What followed this most unlikely triumph by an overage, underdog team was the haphazard, reckless, even vindictive demolition of the champion by its general manager Punch Imlach. In one of the worst trades in NHL history, Imlach traded away Mahovlich, Stemkowski and young Gary Unger (who went on to become the league “ironman” by playing 914 consecutive games). He dumped Pappin, who starred in Chicago. Imlach botched the expansion draft, losing key players like Bob Baun. By 1969 there were only four players left of that championship team. He treated Larry Hillman, without whom arguably the Leafs could not have won, so badly in contract negotiations that the player put the “Hillman curse” on the Leafs— one that seems to endure. He alienated the great Dave Keon so badly, that Keon has to this day had nothing to do with the organization he immortalized. Keon was the Conn Smythe Trophy winner for that 1967 playoff as the most valuable player.

Dave Keon with the Conn Smythe Trophy for MVP of the 1967 Stanley Cup playoffs.

Meanwhile, the great organization that Conn Smythe built was crumbling. When Smythe’s son Stafford and Harold Ballard rode in the lead car with George Armstrong and the Stanley Cup, they both knew that they were stealing money from the team. Stafford would die before going to trial. Ballard spent five years in jail before taking over the team and desecrating it with his aberrant and arrogant behavior, becoming perhaps the worst owner in all professional sport. Conn Smythe quit the team in disgust saying “I cannot go along with the policy of present management to put cash before class.” Even worse, the great edifice that Smythe had built in the depth of the Depression, Maple Leaf Gardens, was being befouled by a gang of sex offenders.

The Leafs, along with Montreal Canadiens the most storied franchise in Canadian sports, have not returned to the Stanley Cup finals since 1967 and seem to defy the efforts even of those with winning records such as Brian Burke or Cliff Fletcher to remake them. Ownership has not helped either as Fletcher was denied by ownership a deal he made to bring Wayne Gretzky to the Leafs in the 1990s. Maybe it just cannot happen until Hillman lifts his curse. It certainly will not happen without the devotion to team shown by the Leafs of ’67.

Editor in chief James Marsh has been a Maple Leaf fan since 1951 when he was present in the Gardens to see Bill Barilko score that famous cup-winning goal.
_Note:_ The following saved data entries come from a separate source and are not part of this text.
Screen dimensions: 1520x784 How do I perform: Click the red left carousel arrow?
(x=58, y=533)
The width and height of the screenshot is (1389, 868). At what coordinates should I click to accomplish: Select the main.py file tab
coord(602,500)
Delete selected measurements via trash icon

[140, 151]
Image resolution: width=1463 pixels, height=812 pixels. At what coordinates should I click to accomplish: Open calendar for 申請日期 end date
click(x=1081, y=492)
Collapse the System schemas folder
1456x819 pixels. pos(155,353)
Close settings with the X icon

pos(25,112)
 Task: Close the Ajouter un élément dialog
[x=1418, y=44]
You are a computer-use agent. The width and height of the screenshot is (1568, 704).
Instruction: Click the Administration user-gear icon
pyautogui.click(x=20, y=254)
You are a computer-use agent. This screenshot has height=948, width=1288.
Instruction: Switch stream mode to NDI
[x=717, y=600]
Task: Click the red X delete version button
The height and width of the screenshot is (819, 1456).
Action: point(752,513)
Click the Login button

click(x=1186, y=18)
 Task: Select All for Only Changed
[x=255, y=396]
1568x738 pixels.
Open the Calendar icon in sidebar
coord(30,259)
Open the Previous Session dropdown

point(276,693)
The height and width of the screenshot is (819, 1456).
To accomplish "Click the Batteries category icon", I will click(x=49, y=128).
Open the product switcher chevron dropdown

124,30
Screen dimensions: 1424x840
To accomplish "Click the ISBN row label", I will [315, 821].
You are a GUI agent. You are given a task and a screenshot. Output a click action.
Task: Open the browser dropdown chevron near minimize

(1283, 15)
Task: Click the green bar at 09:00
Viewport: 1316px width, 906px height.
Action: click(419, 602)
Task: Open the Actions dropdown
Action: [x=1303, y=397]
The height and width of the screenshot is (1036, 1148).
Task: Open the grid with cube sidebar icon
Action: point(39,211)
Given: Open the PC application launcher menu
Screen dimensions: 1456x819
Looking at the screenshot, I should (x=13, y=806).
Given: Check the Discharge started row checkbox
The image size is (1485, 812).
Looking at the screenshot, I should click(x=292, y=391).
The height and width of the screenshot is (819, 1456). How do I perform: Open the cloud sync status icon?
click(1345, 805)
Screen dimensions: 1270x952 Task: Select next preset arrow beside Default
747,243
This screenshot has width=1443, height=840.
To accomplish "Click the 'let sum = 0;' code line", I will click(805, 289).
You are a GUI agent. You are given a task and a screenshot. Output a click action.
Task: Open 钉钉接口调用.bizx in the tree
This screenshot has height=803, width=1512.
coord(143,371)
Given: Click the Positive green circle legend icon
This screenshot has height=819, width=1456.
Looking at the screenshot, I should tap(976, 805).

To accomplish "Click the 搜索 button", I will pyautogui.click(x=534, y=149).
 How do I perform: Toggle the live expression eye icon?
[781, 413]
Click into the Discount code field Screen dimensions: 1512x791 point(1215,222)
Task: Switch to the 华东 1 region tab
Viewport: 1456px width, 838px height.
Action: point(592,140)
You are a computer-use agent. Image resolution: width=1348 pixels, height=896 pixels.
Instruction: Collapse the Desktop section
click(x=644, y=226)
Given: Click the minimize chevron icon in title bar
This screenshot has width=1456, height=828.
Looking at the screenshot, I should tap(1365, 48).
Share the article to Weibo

He was also present as Armstrong put the puck in the open net in 1967. He never attended another Leaf game when Imlach traded away Frank Mahovlich.

Names of the 1967 Toronto Maple Leafs on the Cup: George Armstrong* (captain), Bob Baun, Johnny Bower*, Brian Conacher, Kent Douglas, Ron Ellis, Larry Hillman, Tim Horton*, Larry Jeffrey, Red Kelly*, Dave Keon*, Frank Mahovlich*, Jim Pappin, Marcel Pronovost*, Bob Pulford*, Terry Sawchuk*, Eddie Shack, Allan Stanley*, Pete Stemkowski, and Mike Walton. Autrey Erickson and Milan Marcetta qualified by playing briefly. *denotes player is in the Hockey Hall of Fame.